É até de se estudar a sério se a tradicional “informalidade fiscal” em que desde os tempos coloniais se refugiou a atividade econômica privada não tem sido a explicação para nossa implausível sobrevivência e desenvolvimento econômico, uma espécie calada, passiva, obscura e macunaímica de “desobediência civil” em resposta à opressiva “mentalidade de derrama” e à criminosa deseconomia formal que tem sido impunemente praticada pelo Estado. 

 Já vê o leitor a fecundidade de especulações e análises que a leitura do Catálogo das Repartições é capaz de despertar. Na mesma linha, vem o manuseio da segunda obra, Pequeno Dicionário da História dos Impostos, com 193 páginas de texto respaldado em oito de bibliografia utilizada. 

 Este trabalho, terminado três anos após o primeiro (1993 e1996 respectivamente), segue a mesma metodologia e se apresenta com o mesmo formato de verbetes, mas enquanto o primeiro se oferece como simples “catálogo burocrático”, este se amplia e aprofunda nas informações e dá-se, como o anterior, ao valioso luxo acadêmico de citar as fontes de cada verbete. Poder-se-ia repetir a respeito de sua utilidade para a historiografia brasileira o mesmo que já se disse sobre o anterior. Seria ocioso. Vale a pena, entretanto, dar destaque a algumas observações constantes da Introdução do livro e transcrever algumas de suas passagens que constituem expressiva amostra de sua qualidade intelectual. Por exemplo: 

 “A História Tributária do Brasil é uma das mais ricas do mundo, em eventos marcantes, em interesse técnico e abundância de fontes e documentos. Realmente, nenhuma nação teve, nos últimos cinco séculos, tantos ciclos econômicos, tantas mudanças de política tributária e tantos regimes fiscais. Começamos pelo pau-brasil e pelo monopólio, passamos para o nascente capitalismo açucareiro do Nordeste, enveredamos pela economia de subsistência do sul-sudeste que desembocou no Ciclo do Ouro, entramos no século 19 em plena decadência, mas saímos dele em plena prosperidade, graças ao café e à borracha. No século 20 assistimos ao fim da borracha e à agonia do café, mas nos transformamos em nação quase industrializada e redescobrimos a mineração, a agricultura e a pecuária.” 
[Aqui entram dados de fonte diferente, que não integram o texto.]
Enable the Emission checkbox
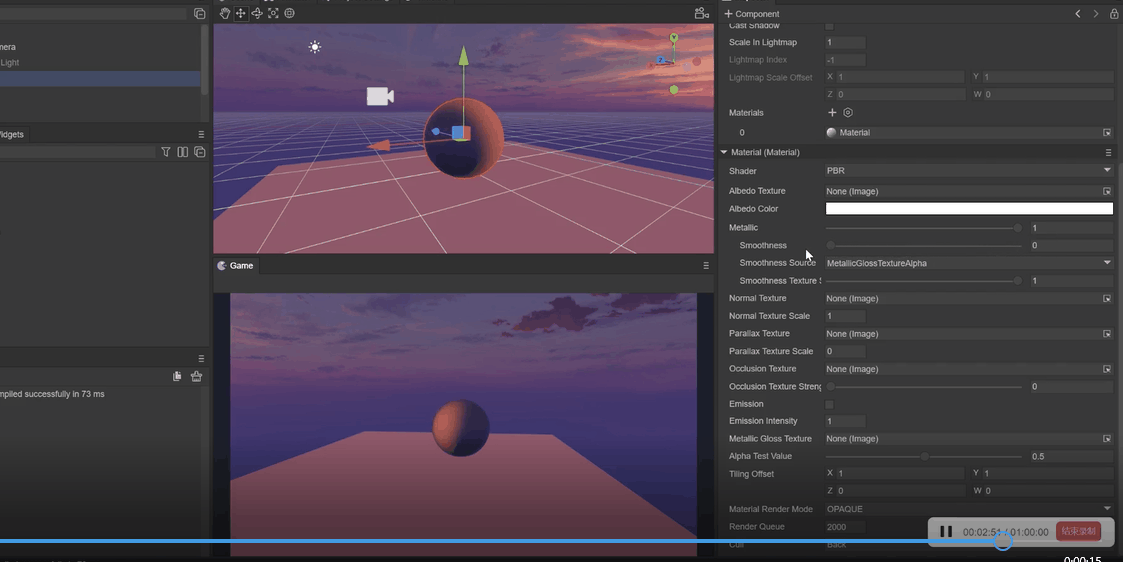The height and width of the screenshot is (562, 1123). click(x=830, y=404)
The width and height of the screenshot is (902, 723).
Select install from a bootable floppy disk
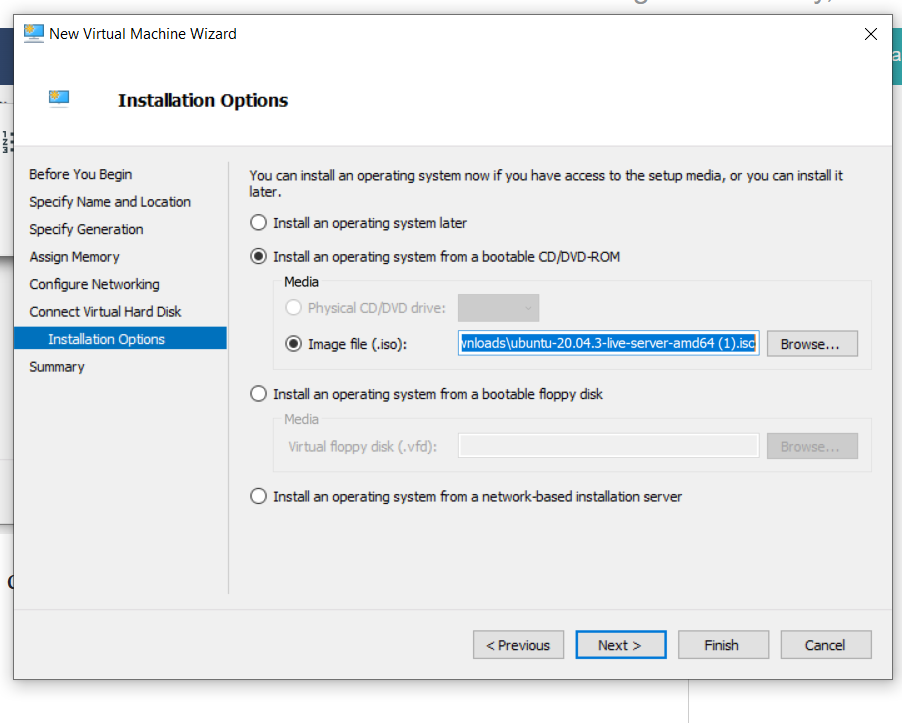[259, 394]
 José Eduardo Pimentel de Godoy acredita que “o imposto é apenas a cota com que cada um deve contribuir para o sustento da própria sociedade”, o que corresponde, perfeitamente, à concepção arquetípica que legitima o fisco, mas lucidamente reconhece que “qualquer reforma tributária deve recorrer a outras fontes de conhecimento humano além da mera ideologia política, ou da técnica fiscal, para que as diretrizes adotadas se aproximem das idéias”, dado a que sabe, perfeitamente, as vastas conseqüências econômicas, sociais e políticas maléficas que podem decorrer de um sistema tributário mal-estruturado e mal-aplicado. 
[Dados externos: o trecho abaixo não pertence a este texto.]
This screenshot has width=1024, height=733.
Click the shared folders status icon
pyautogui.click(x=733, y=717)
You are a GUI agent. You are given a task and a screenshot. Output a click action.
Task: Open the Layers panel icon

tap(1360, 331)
 Ao terminar a Introdução, designando modestamente seu trabalho como “arremedo de dicionário”, este que é hoje, certamente, um dos maiores – se não o maior – estudioso e erudito do assunto, não oculta a esperança de que ele atue como obra seminal para o ambicioso projeto ao qual se dedica há várias décadas, de nos dar ao menos um quadro historiográfico completo dos impostos e do fisco brasileiro.